- **WORK INSTRUCTIONS**: Range to reproduce from the entries below: the line with "4.82 out of 5 (95, 1533)", the line with "For every named", and every line in between. Give them exactly and give nothing else.

━━━━

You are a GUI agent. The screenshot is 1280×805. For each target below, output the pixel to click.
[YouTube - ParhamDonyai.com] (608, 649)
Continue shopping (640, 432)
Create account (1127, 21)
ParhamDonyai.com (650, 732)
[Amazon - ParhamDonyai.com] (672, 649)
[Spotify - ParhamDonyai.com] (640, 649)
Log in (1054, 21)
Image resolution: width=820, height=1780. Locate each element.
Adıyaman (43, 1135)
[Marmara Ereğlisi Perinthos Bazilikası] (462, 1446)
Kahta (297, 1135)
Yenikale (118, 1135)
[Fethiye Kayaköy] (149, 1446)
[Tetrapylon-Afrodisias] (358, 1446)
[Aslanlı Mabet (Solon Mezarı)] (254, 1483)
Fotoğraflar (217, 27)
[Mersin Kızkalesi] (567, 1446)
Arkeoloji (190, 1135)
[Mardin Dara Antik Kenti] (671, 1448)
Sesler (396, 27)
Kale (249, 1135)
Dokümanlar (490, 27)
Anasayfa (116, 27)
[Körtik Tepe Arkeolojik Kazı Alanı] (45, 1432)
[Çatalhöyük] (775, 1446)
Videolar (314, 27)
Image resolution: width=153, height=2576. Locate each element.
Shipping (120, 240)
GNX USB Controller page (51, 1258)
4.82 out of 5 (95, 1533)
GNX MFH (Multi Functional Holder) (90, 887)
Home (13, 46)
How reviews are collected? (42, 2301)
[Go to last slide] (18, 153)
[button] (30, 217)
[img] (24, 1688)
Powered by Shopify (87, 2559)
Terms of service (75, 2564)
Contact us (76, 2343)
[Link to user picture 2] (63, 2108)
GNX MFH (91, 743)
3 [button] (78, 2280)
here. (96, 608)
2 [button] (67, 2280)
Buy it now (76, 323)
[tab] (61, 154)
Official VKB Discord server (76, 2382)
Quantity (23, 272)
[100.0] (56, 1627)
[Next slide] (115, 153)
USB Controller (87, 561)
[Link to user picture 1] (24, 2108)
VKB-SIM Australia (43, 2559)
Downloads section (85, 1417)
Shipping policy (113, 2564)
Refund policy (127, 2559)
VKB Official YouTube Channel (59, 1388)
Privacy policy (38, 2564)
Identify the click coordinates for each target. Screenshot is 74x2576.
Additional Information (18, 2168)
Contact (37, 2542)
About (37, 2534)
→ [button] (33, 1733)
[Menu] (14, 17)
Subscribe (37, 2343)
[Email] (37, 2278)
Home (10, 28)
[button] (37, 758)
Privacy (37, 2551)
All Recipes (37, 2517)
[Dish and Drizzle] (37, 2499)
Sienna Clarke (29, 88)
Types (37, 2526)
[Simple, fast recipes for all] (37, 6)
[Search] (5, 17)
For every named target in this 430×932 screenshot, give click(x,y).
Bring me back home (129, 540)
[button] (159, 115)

━━━━

- **TASK RESPONSE**:
4.82 out of 5 (95, 1533)
GNX MFH (Multi Functional Holder) (90, 887)
Home (13, 46)
How reviews are collected? (42, 2301)
[Go to last slide] (18, 153)
[button] (30, 217)
[img] (24, 1688)
Powered by Shopify (87, 2559)
Terms of service (75, 2564)
Contact us (76, 2343)
[Link to user picture 2] (63, 2108)
GNX MFH (91, 743)
3 [button] (78, 2280)
here. (96, 608)
2 [button] (67, 2280)
Buy it now (76, 323)
[tab] (61, 154)
Official VKB Discord server (76, 2382)
Quantity (23, 272)
[100.0] (56, 1627)
[Next slide] (115, 153)
USB Controller (87, 561)
[Link to user picture 1] (24, 2108)
VKB-SIM Australia (43, 2559)
Downloads section (85, 1417)
Shipping policy (113, 2564)
Refund policy (127, 2559)
VKB Official YouTube Channel (59, 1388)
Privacy policy (38, 2564)
Identify the click coordinates for each target. Screenshot is 74x2576.
Additional Information (18, 2168)
Contact (37, 2542)
About (37, 2534)
→ [button] (33, 1733)
[Menu] (14, 17)
Subscribe (37, 2343)
[Email] (37, 2278)
Home (10, 28)
[button] (37, 758)
Privacy (37, 2551)
All Recipes (37, 2517)
[Dish and Drizzle] (37, 2499)
Sienna Clarke (29, 88)
Types (37, 2526)
[Simple, fast recipes for all] (37, 6)
[Search] (5, 17)
For every named target in this 430×932 screenshot, give click(x,y).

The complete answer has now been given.